---------- 抜粋 ----------

当法人ではプロダクト開発をインハウスで行っております。こういった状況下でも開発ニーズは減ることはなく、逆に不正リスクの高まりを受け不正検知力を高めるためによりいっそうテクノロジーの活用が求められています。これは財務データに潜む不正を見抜くために会計・監査の専門性(ドメイン知識)をベースに、いかに意味がある問題を解くかというところを重視したプロダクトデザインを行っていることが背景にあると考えています。
本稿では、われわれの取り組みが監査(外部監査)でどう役に立つのか、特にリスク評価という観点からAI (機械学習)の適用の可能性について論じていきたいと思います。

 

Ⅱ 監査計画とは

監査計画とは監査の基本的な方針の策定や詳細な監査計画の作成を行うことで(監査基準委員会報告書(以下、監基報)300.2)、この中でリスク評価の手続についても計画を作成します(監基報300.8)。このリスク評価手続は財務諸表全体レベルの重要な虚偽表示リスクと、アサーションレベル(財務諸表項目レベル、すなわち取引種類、勘定残高及び注記事項に関連するアサーションごと)の重要な虚偽表示リスクを識別し評価する基礎を得るためのもので(監基報315.4)、経営者への質問や分析的手続、記録や文書の閲覧などさまざまな手続きが要求されています(監基報315.5)。ここで要求されている分析的手続としてさまざまなデータ分析が行われています。
日本公認会計士協会が2018年に公表した「監査業務におけるITの活用事例」では以下のような分析例が紹介されています。

企業環境を理解することは、監査のリスクアプローチにおいて重要です。この企業環境の理解において、IT の活用を行っています。

  • 会社の財務指標等をグラフ化し、会社の業績推移や売上の構成割合等を視覚的に把握する。
  • 各勘定科目や会計単位等の増減を視覚化して勘定科目別のリスク評価を行う。
  • 外部情報提供会社から業界情報を収集し、競合他社等の状況等を入手する。
  • 特定商品群の店舗別の売上構成比率を分析し、往査拠点選定に活用する。
  • 月次推移(事業部門別、ユーザID別、勘定科目別)や日付分析によって、特性を分析する。
  • 重点往査拠点の選定に資するために、仕訳の全データを基に、セグメント別、事業部門別、勘定科目別の数値を集計する。
  • 売上高、売掛金、現金及び預金等の相関関係を分析する。

こういった分析はグラフから人の目で状況把握がなされることが多く、グラフの解釈に幅が出る可能性があります。グラフの縦軸と横軸をどうするかもさまざまな可能性があり、全ての組み合わせを確認することは大変な作業になります。より高度なデータ分析や機械学習を用いることでグラフでは表現できない複数の要素を多角的に考慮する、アルゴリズムに基づき機械的に着目すべき動きを特定する、またこういった一連の分析を自動的に、継続的に行うことが可能となります。

----------

_課題内容_:
1) 監査とAIに関する文章のうち、「本稿では、われわれの取り組み」から始まり「成割合等を視覚的に把握する。」までの部分を書き直してください。その際、「企業環境」を「事業環境」に置き換えてください。
2) 監査とAIに関する文章の続きを、最後の文の後から書いてください。

---------- 元資料 ----------

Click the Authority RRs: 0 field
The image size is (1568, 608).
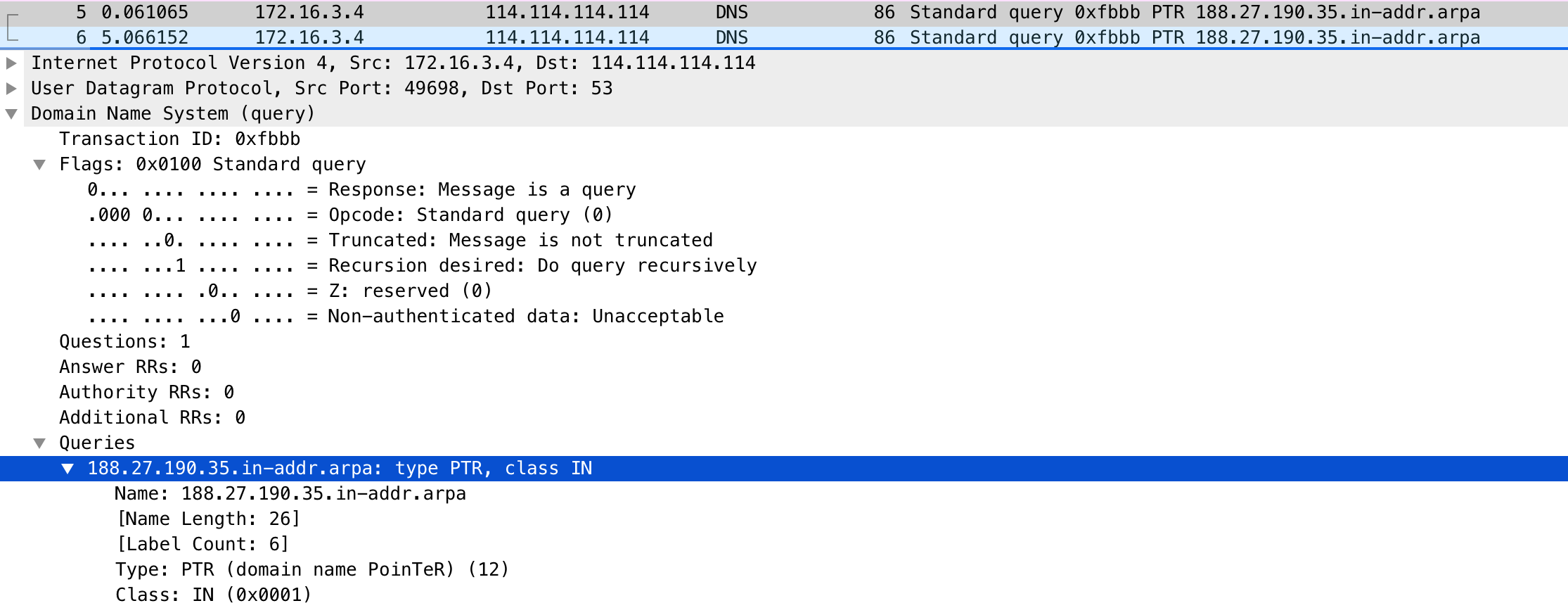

----------

_想定解答_:
1)
本稿では、われわれの取り組みが監査(外部監査)でどう役に立つのか、特にリスク評価という観点からAI (機械学習)の適用の可能性について論じていきたいと思います。

 

Ⅱ 監査計画とは

監査計画とは監査の基本的な方針の策定や詳細な監査計画の作成を行うことで(監査基準委員会報告書(以下、監基報)300.2)、この中でリスク評価の手続についても計画を作成します(監基報300.8)。このリスク評価手続は財務諸表全体レベルの重要な虚偽表示リスクと、アサーションレベル(財務諸表項目レベル、すなわち取引種類、勘定残高及び注記事項に関連するアサーションごと)の重要な虚偽表示リスクを識別し評価する基礎を得るためのもので(監基報315.4)、経営者への質問や分析的手続、記録や文書の閲覧などさまざまな手続きが要求されています(監基報315.5)。ここで要求されている分析的手続としてさまざまなデータ分析が行われています。
日本公認会計士協会が2018年に公表した「監査業務におけるITの活用事例」では以下のような分析例が紹介されています。

事業環境を理解することは、監査のリスクアプローチにおいて重要です。この事業環境の理解において、IT の活用を行っています。

  • 会社の財務指標等をグラフ化し、会社の業績推移や売上の構成割合等を視覚的に把握する。

2)
Ⅲ 財務諸表全体のリスクを評価する

分析的手続は通例でない取引又は事象、金額、比率及び傾向の存在を識別するのに有益であり、識別された通例でない又は予期せぬ関係は、重要な虚偽表示リスク、特に不正による重要な虚偽表示リスクを監査人が識別する際に役立つことがあるとされています(監基報315.A14)。財務諸表の勘定科目間および財務・非財務情報の間で通例でない関係を見つけ、リスクを識別するには比率の推移を時系列で確認するなどの伝統的な手法に加えてさまざまな手法が考えられます。
一つは不正会計予測モデルを用いたリスクの評価です。これは財務比率、財務・非財務情報の比率やフラグとして表現できる非財務情報のまとまり(特徴量)が、過去の不正や訂正事例にどう関係しているか機械学習を用いてモデル化することで、不正・訂正事例と類似するような財務・非財務情報の「通例でない関係」があった際にそれを検知するものです。手作業では財務・非財務情報の関係性は二つの情報の比率が異常を示していないかを見るだけでも組み合わせは膨大になってしまいます。その上、ある比率が異常を示したとしてもそれが不正・訂正と関連性が高いというエビデンスが無いため空振りも多いという問題がありました。不正会計予測モデルを用いることで実データ(エビデンス)に基づき特徴量がどういう関係を示した際に不正・訂正となっていたか、というパターンを識別することができ、より効率的効果的に重要な虚偽表示リスクを識別することができます。
不正会計予測モデルは不正・訂正データが少なくデータが偏っていること、また年度ごとに個社のデータを一つのデータポイントとして扱う場合、同じ会社のデータは強い時系列相関があります。また訂正も複数年度にわたることが多いため、モデルの学習や交差検証(学習に使ったものとは異なる検証用データによる精度の測定)時に工夫をしないと訂正が生じる財務・非財務のパターンを学習させるのではなく、訂正が生じた会社を単に学習したために交差検証が良く見えているだけというような結果に陥りやすいという難しさがあります。
なお、当法人では2016年6月から不正会計予測モデルの運用を始めており※1、日本はもとより世界の中でも最も早くこういった技術を取り入れた会計事務所の一つです。
このほか裁量的発生高など利益調整研究で用いられている指標も通例でない傾向を把握するための一つの視点として有用でしょう。会計利益と営業キャッシュ・フローの差として表現される会計発生高を説明するモデルを幾つかの財務項目を用いて推定し、その残差の部分を裁量的発生高と呼んでいます。実際に過去の訂正事例などを確認すると裁量的発生高が大きく振れているケースが多いことが分かります。
<図1>はある企業の(標準化した)修正ジョーンズモデルによる裁量的発生高の推移を横軸に年度、縦軸に平均0、標準偏差1で標準化した裁量的発生高を取って赤線で表し、そのグラフに重ね合わせて横軸に会社数、縦軸に標準偏差を取って同業他社の裁量的発生高をヒストグラムとして表示したものです。黄色い丸で囲った2014、2015、2016年度は後に訂正されることになるのですが、裁量的発生高が大きく上振れしていることが確認できます。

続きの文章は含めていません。